Which lines in the listing below contain the word "arrow" with matching case? Locate each one and copy it out in full.

====== Given data ======

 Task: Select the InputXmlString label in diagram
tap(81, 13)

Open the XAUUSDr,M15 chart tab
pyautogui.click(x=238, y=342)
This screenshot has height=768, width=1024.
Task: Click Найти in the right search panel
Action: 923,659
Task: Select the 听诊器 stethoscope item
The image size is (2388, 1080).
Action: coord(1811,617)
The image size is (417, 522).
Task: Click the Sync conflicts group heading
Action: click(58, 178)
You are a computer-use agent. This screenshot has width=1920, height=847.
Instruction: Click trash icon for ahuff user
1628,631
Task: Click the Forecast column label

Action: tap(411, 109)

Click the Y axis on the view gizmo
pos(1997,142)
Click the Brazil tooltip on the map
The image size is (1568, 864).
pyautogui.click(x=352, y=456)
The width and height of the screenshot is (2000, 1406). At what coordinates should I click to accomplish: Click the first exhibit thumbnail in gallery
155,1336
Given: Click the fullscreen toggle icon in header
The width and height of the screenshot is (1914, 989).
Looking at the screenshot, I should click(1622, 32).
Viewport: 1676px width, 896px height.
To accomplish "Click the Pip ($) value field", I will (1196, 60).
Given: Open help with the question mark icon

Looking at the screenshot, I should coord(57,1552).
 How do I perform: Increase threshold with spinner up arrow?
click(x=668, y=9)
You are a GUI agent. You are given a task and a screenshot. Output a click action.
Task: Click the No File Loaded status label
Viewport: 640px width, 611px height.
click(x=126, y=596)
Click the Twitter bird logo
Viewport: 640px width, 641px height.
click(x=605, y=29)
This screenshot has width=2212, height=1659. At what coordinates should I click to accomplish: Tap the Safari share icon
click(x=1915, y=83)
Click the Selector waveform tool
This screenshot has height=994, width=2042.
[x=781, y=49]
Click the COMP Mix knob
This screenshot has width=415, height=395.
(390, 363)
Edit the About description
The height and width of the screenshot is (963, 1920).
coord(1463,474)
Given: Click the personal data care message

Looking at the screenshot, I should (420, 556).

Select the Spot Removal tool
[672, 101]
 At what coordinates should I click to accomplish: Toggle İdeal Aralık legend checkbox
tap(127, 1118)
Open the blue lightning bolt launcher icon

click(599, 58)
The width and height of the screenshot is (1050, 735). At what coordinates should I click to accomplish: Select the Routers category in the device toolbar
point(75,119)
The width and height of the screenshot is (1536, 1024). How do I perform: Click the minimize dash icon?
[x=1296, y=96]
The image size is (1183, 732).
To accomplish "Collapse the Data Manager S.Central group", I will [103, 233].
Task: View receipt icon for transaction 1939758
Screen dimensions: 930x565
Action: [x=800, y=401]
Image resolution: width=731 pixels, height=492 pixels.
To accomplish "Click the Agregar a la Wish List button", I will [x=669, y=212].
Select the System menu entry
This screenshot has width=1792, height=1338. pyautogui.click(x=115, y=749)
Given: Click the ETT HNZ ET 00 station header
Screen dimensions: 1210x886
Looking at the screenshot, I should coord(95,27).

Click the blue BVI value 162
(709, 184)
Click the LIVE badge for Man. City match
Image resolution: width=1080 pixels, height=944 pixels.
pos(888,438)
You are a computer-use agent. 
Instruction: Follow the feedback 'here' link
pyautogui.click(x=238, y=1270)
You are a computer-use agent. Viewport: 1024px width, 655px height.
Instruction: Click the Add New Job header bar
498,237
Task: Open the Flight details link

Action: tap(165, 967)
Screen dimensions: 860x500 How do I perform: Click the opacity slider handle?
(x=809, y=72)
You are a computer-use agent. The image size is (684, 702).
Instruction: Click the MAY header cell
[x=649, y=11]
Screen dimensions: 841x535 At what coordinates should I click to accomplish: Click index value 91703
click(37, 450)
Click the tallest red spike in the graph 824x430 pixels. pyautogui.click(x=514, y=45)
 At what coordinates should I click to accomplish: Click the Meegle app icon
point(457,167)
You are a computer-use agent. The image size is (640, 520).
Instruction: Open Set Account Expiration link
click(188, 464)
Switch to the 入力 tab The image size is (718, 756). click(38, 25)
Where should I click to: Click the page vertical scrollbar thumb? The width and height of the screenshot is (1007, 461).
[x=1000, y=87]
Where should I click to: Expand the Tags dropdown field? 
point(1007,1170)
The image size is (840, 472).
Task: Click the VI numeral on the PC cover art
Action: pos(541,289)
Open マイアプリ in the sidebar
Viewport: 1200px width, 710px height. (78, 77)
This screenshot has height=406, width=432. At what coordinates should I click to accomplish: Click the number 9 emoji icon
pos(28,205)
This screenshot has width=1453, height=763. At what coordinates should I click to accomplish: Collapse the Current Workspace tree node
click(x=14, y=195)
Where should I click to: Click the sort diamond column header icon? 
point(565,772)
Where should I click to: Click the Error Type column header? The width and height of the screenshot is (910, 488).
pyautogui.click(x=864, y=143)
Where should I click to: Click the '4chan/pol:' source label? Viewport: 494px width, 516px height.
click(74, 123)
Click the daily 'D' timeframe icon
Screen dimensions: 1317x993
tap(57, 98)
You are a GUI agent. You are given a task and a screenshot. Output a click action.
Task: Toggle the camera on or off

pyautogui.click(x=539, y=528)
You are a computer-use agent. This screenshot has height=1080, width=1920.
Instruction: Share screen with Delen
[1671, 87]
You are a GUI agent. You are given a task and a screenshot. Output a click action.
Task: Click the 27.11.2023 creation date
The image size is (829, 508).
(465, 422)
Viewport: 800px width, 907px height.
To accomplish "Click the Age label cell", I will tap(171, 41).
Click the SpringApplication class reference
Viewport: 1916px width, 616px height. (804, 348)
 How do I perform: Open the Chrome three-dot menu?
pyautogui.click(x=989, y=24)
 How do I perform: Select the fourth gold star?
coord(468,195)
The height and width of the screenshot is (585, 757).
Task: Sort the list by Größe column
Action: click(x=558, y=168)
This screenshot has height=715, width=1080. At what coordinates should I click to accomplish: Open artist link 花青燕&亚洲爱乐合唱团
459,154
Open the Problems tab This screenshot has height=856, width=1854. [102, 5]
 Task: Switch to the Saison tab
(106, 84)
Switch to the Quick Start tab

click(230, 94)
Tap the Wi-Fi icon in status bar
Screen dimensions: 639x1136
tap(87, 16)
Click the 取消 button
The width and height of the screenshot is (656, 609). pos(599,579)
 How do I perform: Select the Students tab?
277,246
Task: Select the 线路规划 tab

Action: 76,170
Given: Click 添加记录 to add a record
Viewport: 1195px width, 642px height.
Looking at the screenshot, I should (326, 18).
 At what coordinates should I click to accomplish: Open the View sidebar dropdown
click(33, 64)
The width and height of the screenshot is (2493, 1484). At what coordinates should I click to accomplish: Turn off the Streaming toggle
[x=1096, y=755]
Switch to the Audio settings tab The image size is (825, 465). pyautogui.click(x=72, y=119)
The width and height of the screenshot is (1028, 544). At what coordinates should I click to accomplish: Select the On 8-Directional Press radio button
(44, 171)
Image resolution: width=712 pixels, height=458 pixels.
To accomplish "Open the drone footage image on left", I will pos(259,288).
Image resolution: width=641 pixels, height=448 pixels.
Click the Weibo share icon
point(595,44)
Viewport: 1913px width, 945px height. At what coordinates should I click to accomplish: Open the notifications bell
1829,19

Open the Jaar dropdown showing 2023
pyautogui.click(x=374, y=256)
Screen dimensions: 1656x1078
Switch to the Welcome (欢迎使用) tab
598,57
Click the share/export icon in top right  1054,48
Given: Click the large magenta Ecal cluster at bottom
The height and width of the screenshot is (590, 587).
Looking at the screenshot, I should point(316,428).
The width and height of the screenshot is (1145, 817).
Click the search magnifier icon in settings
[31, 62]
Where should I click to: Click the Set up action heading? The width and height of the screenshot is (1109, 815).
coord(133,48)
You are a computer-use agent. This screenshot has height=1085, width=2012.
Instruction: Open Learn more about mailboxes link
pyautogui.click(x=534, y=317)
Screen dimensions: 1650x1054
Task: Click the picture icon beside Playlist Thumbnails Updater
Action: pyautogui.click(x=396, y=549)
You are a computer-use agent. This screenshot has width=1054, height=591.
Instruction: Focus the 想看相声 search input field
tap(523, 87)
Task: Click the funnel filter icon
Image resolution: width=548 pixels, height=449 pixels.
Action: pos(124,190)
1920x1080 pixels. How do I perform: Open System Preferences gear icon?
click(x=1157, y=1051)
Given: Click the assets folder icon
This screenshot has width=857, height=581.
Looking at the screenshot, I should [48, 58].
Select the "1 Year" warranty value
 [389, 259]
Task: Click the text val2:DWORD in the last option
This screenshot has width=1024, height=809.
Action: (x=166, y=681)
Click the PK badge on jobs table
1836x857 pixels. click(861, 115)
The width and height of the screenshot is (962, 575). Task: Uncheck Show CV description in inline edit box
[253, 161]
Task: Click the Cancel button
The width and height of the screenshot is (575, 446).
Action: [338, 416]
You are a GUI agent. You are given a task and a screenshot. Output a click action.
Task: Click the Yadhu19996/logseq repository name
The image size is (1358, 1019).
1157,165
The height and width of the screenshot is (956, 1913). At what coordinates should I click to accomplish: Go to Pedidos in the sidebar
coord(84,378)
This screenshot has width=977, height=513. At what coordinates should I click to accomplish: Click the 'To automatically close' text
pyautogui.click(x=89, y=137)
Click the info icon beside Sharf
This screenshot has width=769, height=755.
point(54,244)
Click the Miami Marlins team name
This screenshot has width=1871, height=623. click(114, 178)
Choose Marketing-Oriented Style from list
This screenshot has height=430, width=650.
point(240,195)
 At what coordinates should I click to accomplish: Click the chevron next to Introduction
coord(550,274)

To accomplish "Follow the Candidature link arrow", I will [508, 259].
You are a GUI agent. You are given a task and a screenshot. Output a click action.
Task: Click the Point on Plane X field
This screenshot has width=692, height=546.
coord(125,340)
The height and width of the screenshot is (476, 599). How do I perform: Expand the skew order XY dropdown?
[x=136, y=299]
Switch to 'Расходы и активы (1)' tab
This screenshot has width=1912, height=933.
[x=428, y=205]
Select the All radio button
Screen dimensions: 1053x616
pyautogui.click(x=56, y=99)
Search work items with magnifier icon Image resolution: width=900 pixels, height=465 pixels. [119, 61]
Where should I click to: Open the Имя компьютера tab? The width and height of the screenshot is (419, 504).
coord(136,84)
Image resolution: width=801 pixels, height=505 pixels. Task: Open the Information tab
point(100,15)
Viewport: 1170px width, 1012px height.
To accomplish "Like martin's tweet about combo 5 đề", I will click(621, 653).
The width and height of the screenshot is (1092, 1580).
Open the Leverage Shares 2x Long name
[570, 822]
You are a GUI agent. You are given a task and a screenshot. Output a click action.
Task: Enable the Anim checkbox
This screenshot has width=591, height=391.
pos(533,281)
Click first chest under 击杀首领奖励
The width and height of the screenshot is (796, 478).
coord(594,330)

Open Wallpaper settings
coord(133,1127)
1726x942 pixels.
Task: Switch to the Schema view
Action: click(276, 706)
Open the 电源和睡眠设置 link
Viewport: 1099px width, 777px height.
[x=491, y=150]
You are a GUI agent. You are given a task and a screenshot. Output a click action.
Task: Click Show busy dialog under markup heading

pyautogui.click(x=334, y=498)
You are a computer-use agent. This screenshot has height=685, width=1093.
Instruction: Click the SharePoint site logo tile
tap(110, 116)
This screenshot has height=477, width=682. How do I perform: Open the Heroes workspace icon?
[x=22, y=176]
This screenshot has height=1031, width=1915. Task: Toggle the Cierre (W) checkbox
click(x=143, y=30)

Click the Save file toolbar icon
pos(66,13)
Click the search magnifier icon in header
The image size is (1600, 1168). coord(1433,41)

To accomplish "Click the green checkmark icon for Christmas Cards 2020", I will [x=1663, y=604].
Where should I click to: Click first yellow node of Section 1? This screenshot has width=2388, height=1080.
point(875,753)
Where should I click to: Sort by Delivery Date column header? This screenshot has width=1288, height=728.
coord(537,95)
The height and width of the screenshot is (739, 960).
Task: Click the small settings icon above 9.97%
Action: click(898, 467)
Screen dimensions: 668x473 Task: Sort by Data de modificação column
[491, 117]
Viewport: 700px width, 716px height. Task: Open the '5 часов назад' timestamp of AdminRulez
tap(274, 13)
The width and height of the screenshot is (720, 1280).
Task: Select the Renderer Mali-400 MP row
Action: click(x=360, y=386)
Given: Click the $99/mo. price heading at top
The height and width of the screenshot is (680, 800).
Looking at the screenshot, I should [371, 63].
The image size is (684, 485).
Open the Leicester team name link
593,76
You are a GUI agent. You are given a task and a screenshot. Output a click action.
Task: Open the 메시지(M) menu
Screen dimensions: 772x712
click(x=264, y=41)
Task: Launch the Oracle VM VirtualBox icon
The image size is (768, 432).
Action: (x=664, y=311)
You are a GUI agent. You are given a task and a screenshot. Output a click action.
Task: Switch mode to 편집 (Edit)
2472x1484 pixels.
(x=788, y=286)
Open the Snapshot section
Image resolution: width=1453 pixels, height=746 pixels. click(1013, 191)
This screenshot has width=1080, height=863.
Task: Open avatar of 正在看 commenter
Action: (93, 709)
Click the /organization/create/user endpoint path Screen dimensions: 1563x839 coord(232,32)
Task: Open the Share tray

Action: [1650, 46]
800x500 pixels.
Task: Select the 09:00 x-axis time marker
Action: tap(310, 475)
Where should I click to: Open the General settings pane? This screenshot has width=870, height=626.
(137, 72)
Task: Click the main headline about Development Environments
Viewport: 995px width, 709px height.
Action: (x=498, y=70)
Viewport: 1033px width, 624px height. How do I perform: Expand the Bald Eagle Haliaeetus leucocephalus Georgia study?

======

# Solution:
 How do I perform: Increase threshold with spinner up arrow?
To accomplish "Follow the Candidature link arrow", I will [508, 259].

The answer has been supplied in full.